(Records for finding words and elements)
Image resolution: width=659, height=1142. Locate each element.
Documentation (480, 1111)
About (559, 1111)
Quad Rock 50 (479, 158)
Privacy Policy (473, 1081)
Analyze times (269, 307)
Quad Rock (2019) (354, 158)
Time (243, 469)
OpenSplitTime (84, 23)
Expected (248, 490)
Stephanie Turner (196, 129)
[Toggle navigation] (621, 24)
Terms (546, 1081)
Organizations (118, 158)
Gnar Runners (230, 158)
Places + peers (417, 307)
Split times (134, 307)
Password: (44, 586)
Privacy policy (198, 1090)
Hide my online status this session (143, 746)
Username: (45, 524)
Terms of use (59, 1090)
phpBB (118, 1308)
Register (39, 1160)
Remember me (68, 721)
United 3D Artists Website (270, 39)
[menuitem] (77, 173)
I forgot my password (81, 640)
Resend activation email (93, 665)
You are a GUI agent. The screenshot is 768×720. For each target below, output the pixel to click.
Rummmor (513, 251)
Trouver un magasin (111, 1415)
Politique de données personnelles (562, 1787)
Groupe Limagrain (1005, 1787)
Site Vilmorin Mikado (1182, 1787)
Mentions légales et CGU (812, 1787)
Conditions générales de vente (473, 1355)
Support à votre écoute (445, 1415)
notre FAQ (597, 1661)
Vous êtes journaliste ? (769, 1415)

Goal: Copy every row above word for word, with nothing changed.

Answer below:
Image resolution: width=659, height=1142. Locate each element.
Documentation (480, 1111)
About (559, 1111)
Quad Rock 50 (479, 158)
Privacy Policy (473, 1081)
Analyze times (269, 307)
Quad Rock (2019) (354, 158)
Time (243, 469)
OpenSplitTime (84, 23)
Expected (248, 490)
Stephanie Turner (196, 129)
[Toggle navigation] (621, 24)
Terms (546, 1081)
Organizations (118, 158)
Gnar Runners (230, 158)
Places + peers (417, 307)
Split times (134, 307)
Password: (44, 586)
Privacy policy (198, 1090)
Hide my online status this session (143, 746)
Username: (45, 524)
Terms of use (59, 1090)
phpBB (118, 1308)
Register (39, 1160)
Remember me (68, 721)
United 3D Artists Website (270, 39)
[menuitem] (77, 173)
I forgot my password (81, 640)
Resend activation email (93, 665)
You are a GUI agent. The screenshot is 768×720. For each target below, output the pixel to click.
Rummmor (513, 251)
Trouver un magasin (111, 1415)
Politique de données personnelles (562, 1787)
Groupe Limagrain (1005, 1787)
Site Vilmorin Mikado (1182, 1787)
Mentions légales et CGU (812, 1787)
Conditions générales de vente (473, 1355)
Support à votre écoute (445, 1415)
notre FAQ (597, 1661)
Vous êtes journaliste ? (769, 1415)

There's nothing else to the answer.